(Data for this task Opens)

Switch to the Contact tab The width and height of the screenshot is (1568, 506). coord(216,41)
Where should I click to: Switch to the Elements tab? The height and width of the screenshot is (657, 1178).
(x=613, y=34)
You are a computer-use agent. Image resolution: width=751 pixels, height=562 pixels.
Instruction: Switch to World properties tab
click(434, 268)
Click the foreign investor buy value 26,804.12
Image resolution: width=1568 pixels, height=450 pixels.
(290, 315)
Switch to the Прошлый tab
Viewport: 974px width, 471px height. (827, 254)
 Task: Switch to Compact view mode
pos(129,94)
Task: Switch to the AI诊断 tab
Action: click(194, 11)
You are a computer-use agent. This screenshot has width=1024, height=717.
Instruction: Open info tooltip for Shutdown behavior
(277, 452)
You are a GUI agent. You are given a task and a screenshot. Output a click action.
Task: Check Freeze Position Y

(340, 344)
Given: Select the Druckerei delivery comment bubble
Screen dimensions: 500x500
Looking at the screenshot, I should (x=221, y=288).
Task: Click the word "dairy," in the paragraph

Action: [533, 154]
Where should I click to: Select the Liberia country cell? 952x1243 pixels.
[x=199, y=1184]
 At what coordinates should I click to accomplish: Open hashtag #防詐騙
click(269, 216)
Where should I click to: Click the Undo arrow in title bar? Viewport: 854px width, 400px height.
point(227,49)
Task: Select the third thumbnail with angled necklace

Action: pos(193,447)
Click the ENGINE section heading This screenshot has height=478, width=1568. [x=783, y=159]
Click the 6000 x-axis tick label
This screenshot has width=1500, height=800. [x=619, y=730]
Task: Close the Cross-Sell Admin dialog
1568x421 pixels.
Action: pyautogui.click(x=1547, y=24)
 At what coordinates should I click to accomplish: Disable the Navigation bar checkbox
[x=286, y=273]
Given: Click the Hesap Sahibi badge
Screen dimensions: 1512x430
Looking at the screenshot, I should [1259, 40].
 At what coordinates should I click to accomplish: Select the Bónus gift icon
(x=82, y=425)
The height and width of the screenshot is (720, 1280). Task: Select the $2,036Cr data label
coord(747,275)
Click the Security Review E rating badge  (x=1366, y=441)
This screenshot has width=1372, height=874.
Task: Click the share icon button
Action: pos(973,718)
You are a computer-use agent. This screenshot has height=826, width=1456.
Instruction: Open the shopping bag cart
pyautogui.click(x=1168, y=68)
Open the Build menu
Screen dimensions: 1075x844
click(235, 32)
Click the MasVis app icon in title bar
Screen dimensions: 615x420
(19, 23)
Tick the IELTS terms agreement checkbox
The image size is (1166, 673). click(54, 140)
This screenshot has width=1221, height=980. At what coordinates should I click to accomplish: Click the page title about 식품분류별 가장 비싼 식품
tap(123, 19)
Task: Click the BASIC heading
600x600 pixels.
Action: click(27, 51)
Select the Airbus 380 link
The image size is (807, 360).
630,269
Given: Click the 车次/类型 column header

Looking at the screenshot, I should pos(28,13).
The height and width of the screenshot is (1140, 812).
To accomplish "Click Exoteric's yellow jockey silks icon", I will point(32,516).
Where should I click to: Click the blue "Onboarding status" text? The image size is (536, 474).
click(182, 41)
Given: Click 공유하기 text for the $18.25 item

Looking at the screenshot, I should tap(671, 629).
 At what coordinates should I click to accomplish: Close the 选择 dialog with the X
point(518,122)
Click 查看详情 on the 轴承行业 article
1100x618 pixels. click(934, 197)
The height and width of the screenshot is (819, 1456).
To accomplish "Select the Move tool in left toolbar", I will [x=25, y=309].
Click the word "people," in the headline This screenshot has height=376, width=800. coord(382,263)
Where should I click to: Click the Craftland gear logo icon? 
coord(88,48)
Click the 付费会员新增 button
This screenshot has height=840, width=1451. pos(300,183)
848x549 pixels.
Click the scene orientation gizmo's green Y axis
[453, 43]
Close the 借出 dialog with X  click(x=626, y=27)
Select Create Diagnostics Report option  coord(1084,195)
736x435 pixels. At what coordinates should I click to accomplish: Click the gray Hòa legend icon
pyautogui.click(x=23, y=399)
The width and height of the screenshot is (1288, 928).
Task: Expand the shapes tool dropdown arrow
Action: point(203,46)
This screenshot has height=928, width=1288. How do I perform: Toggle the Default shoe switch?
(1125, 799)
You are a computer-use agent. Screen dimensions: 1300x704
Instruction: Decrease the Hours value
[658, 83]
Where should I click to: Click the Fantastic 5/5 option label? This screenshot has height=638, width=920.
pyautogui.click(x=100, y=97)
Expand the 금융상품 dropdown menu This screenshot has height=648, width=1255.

(Data for this task Closes)

■ **Task requirements**
Every record should be given again without alteration.

■ **Finished task**
Switch to the Contact tab The width and height of the screenshot is (1568, 506). coord(216,41)
Where should I click to: Switch to the Elements tab? The height and width of the screenshot is (657, 1178).
(x=613, y=34)
You are a computer-use agent. Image resolution: width=751 pixels, height=562 pixels.
Instruction: Switch to World properties tab
click(434, 268)
Click the foreign investor buy value 26,804.12
Image resolution: width=1568 pixels, height=450 pixels.
(290, 315)
Switch to the Прошлый tab
Viewport: 974px width, 471px height. (827, 254)
 Task: Switch to Compact view mode
pos(129,94)
Task: Switch to the AI诊断 tab
Action: click(194, 11)
You are a computer-use agent. This screenshot has width=1024, height=717.
Instruction: Open info tooltip for Shutdown behavior
(277, 452)
You are a GUI agent. You are given a task and a screenshot. Output a click action.
Task: Check Freeze Position Y

(340, 344)
Given: Select the Druckerei delivery comment bubble
Screen dimensions: 500x500
Looking at the screenshot, I should (x=221, y=288).
Task: Click the word "dairy," in the paragraph

Action: [533, 154]
Where should I click to: Select the Liberia country cell? 952x1243 pixels.
[x=199, y=1184]
 At what coordinates should I click to accomplish: Open hashtag #防詐騙
click(269, 216)
Where should I click to: Click the Undo arrow in title bar? Viewport: 854px width, 400px height.
point(227,49)
Task: Select the third thumbnail with angled necklace

Action: pos(193,447)
Click the ENGINE section heading This screenshot has height=478, width=1568. [x=783, y=159]
Click the 6000 x-axis tick label
This screenshot has width=1500, height=800. [x=619, y=730]
Task: Close the Cross-Sell Admin dialog
1568x421 pixels.
Action: pyautogui.click(x=1547, y=24)
 At what coordinates should I click to accomplish: Disable the Navigation bar checkbox
[x=286, y=273]
Given: Click the Hesap Sahibi badge
Screen dimensions: 1512x430
Looking at the screenshot, I should [1259, 40].
 At what coordinates should I click to accomplish: Select the Bónus gift icon
(x=82, y=425)
The height and width of the screenshot is (720, 1280). Task: Select the $2,036Cr data label
coord(747,275)
Click the Security Review E rating badge  (x=1366, y=441)
This screenshot has width=1372, height=874.
Task: Click the share icon button
Action: pos(973,718)
You are a computer-use agent. This screenshot has height=826, width=1456.
Instruction: Open the shopping bag cart
pyautogui.click(x=1168, y=68)
Open the Build menu
Screen dimensions: 1075x844
click(235, 32)
Click the MasVis app icon in title bar
Screen dimensions: 615x420
(19, 23)
Tick the IELTS terms agreement checkbox
The image size is (1166, 673). click(54, 140)
This screenshot has width=1221, height=980. At what coordinates should I click to accomplish: Click the page title about 식품분류별 가장 비싼 식품
tap(123, 19)
Task: Click the BASIC heading
600x600 pixels.
Action: click(27, 51)
Select the Airbus 380 link
The image size is (807, 360).
630,269
Given: Click the 车次/类型 column header

Looking at the screenshot, I should pos(28,13).
The height and width of the screenshot is (1140, 812).
To accomplish "Click Exoteric's yellow jockey silks icon", I will point(32,516).
Where should I click to: Click the blue "Onboarding status" text? The image size is (536, 474).
click(182, 41)
Given: Click 공유하기 text for the $18.25 item

Looking at the screenshot, I should tap(671, 629).
 At what coordinates should I click to accomplish: Close the 选择 dialog with the X
point(518,122)
Click 查看详情 on the 轴承行业 article
1100x618 pixels. click(934, 197)
The height and width of the screenshot is (819, 1456).
To accomplish "Select the Move tool in left toolbar", I will [x=25, y=309].
Click the word "people," in the headline This screenshot has height=376, width=800. coord(382,263)
Where should I click to: Click the Craftland gear logo icon? 
coord(88,48)
Click the 付费会员新增 button
This screenshot has height=840, width=1451. pos(300,183)
848x549 pixels.
Click the scene orientation gizmo's green Y axis
[453, 43]
Close the 借出 dialog with X  click(x=626, y=27)
Select Create Diagnostics Report option  coord(1084,195)
736x435 pixels. At what coordinates should I click to accomplish: Click the gray Hòa legend icon
pyautogui.click(x=23, y=399)
The width and height of the screenshot is (1288, 928).
Task: Expand the shapes tool dropdown arrow
Action: point(203,46)
This screenshot has height=928, width=1288. How do I perform: Toggle the Default shoe switch?
(1125, 799)
You are a computer-use agent. Screen dimensions: 1300x704
Instruction: Decrease the Hours value
[658, 83]
Where should I click to: Click the Fantastic 5/5 option label? This screenshot has height=638, width=920.
pyautogui.click(x=100, y=97)
Expand the 금융상품 dropdown menu This screenshot has height=648, width=1255.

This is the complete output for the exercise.